[WHAT YOU NEED TO DO] Images aside, the whole listing should be written out word for word.

· · ·

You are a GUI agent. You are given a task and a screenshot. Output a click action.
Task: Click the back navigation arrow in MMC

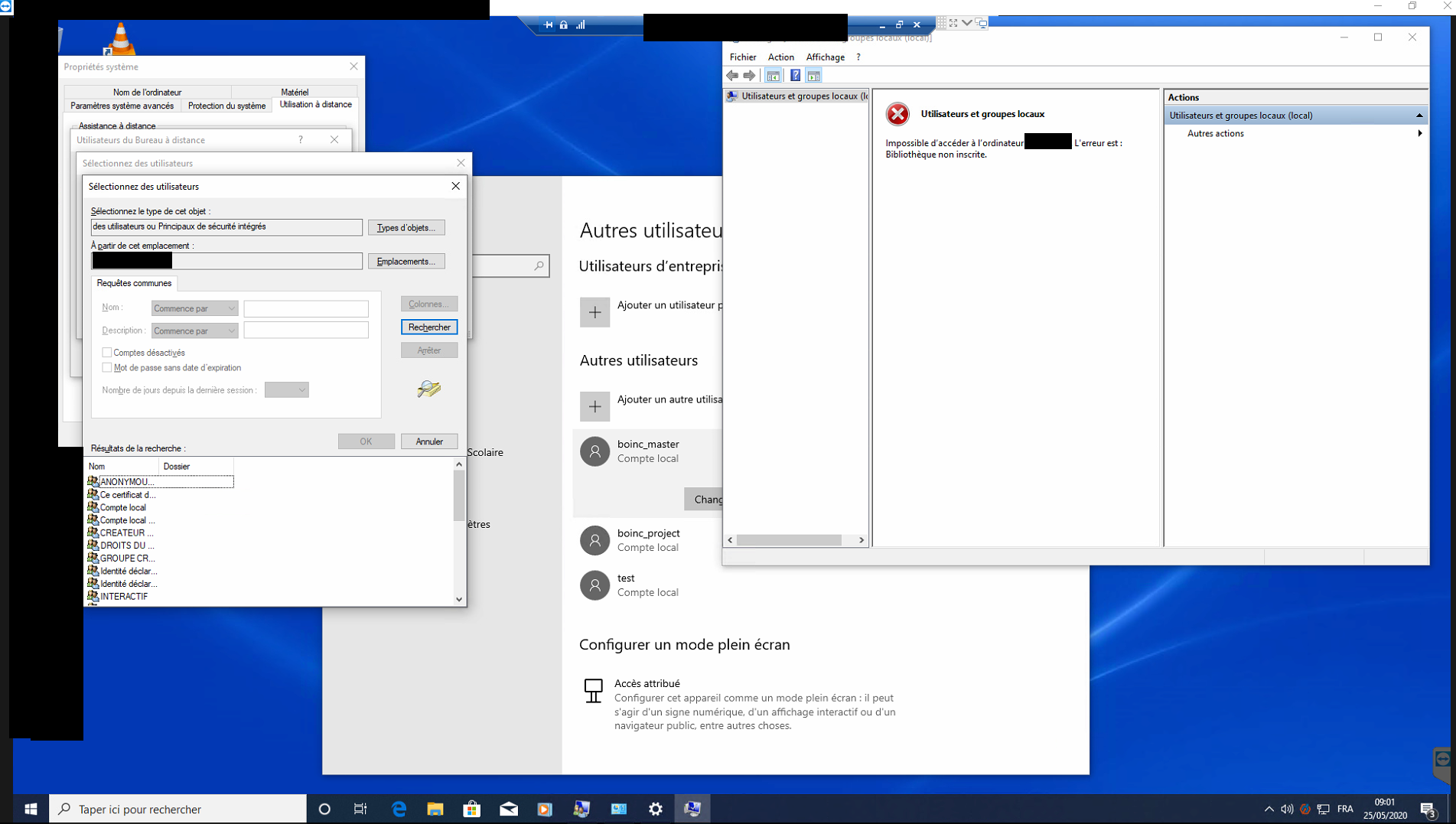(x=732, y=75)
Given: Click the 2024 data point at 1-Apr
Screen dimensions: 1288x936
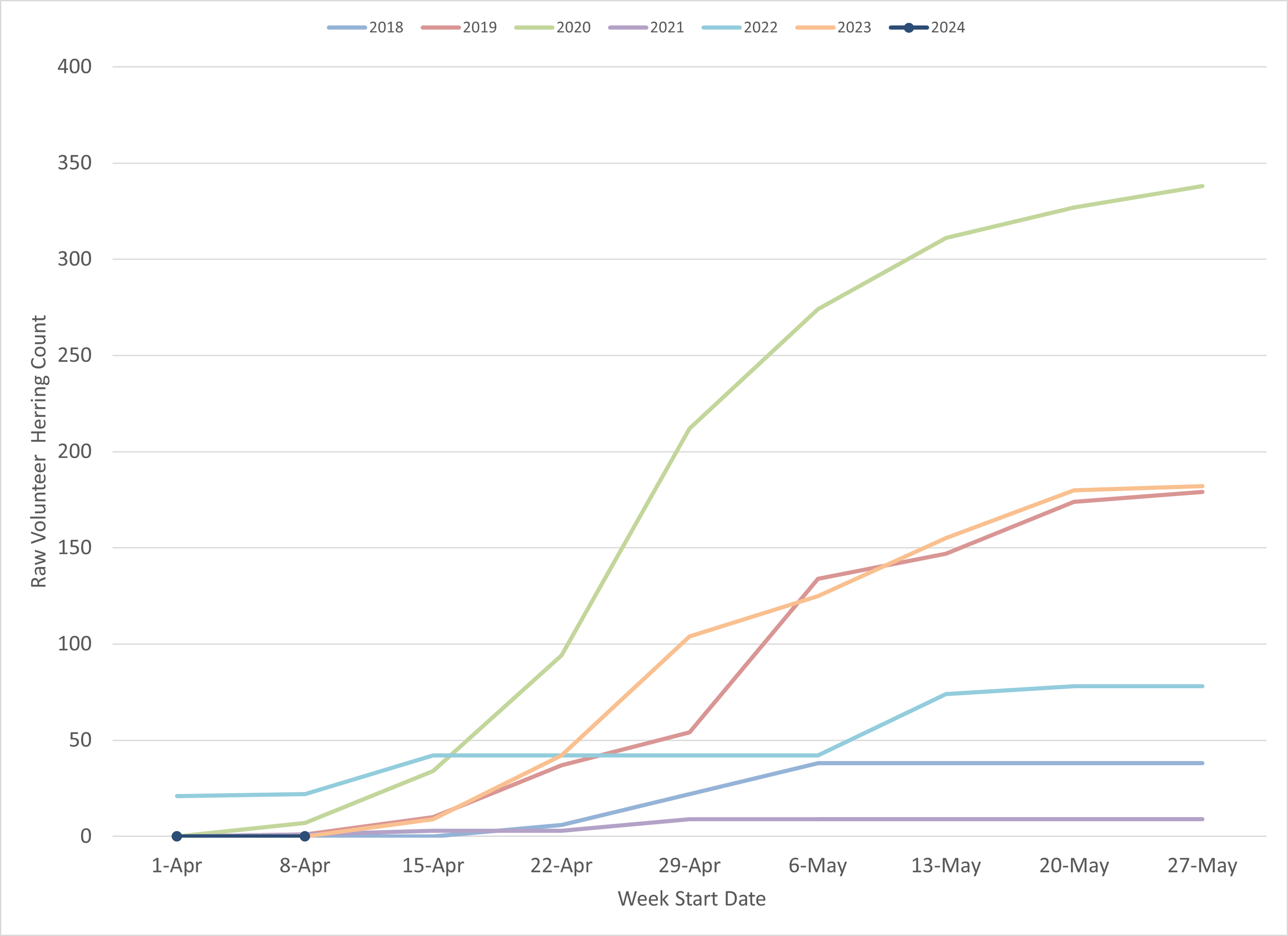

· · ·

[EXPECTED ANSWER]
You are a GUI agent. You are given a task and a screenshot. Output a click action.
Task: Click the back navigation arrow in MMC

(x=732, y=75)
Given: Click the 2024 data point at 1-Apr
Screen dimensions: 1288x936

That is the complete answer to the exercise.